#### Supplied material ####
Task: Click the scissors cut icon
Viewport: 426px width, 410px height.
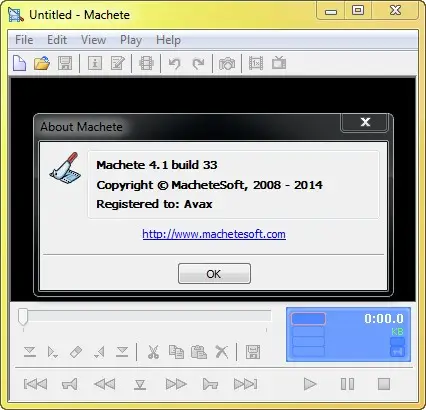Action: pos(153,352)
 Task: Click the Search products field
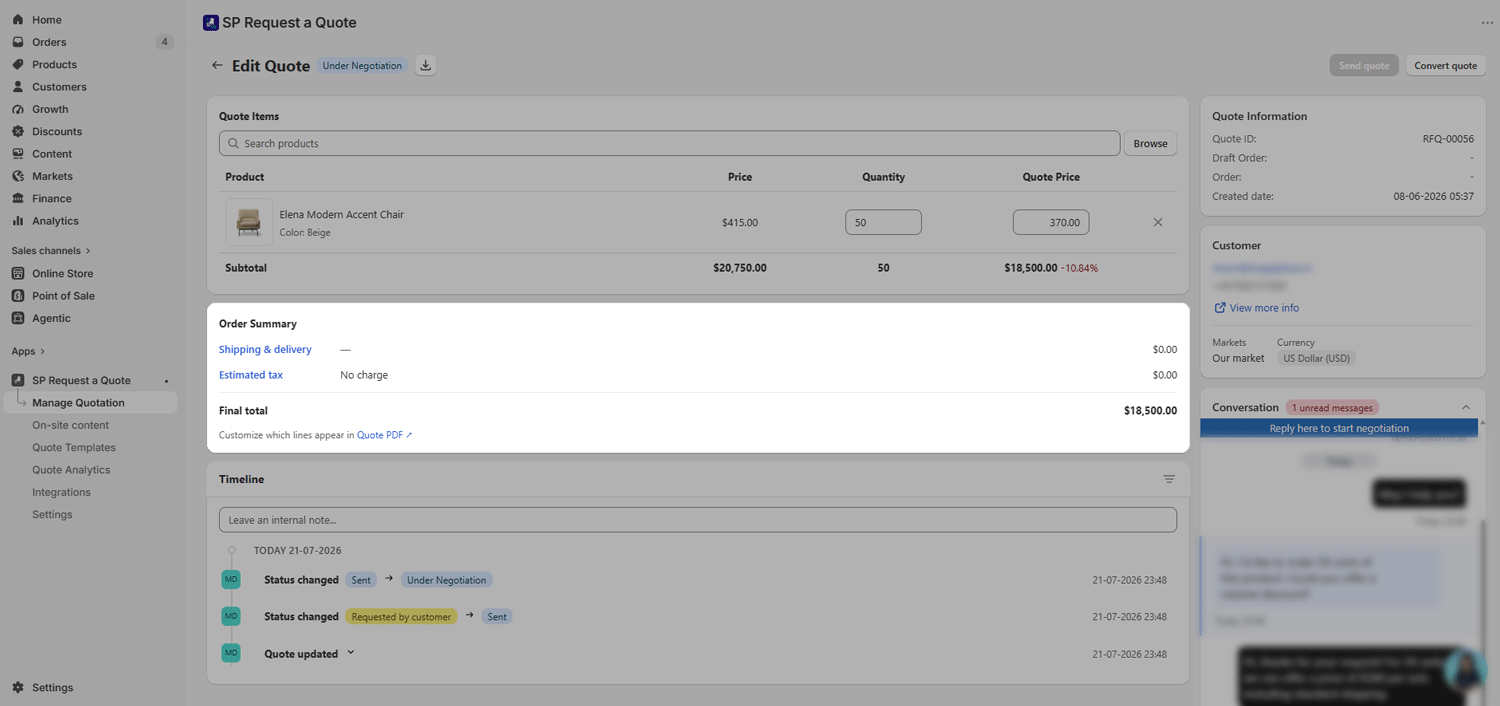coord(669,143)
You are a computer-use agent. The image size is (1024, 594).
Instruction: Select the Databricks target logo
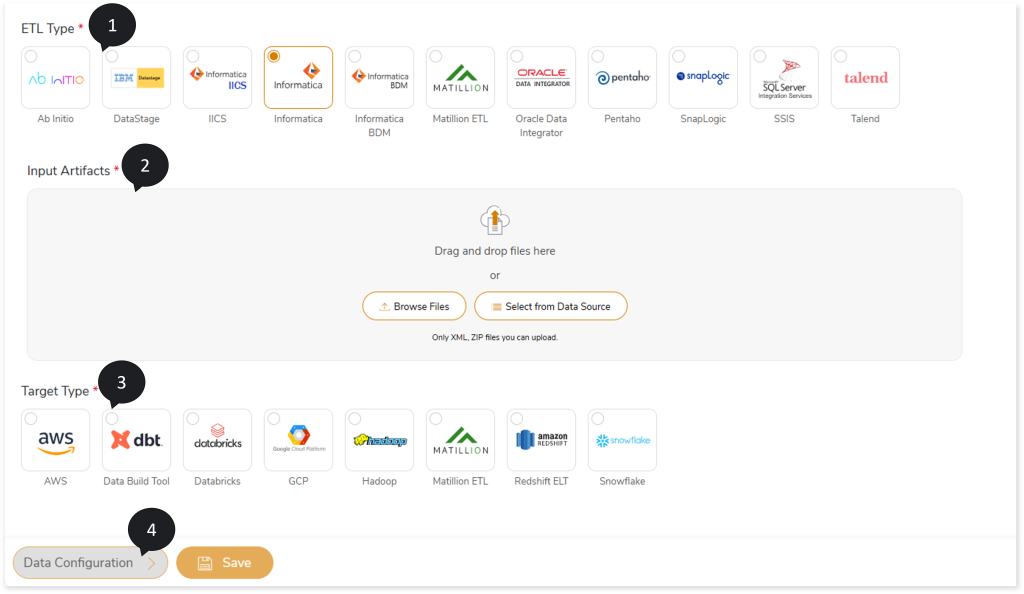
####
#### Supplied material ####
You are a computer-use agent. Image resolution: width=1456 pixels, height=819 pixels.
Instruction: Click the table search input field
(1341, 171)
####
* Brief
What do you get when you set down the rows from the line with "You are a computer-use agent. The" to the line with "Instruction: Select the", both included, exactly as they appear?

* Response below
You are a computer-use agent. The image size is (1024, 594).
Instruction: Select the Databricks target logo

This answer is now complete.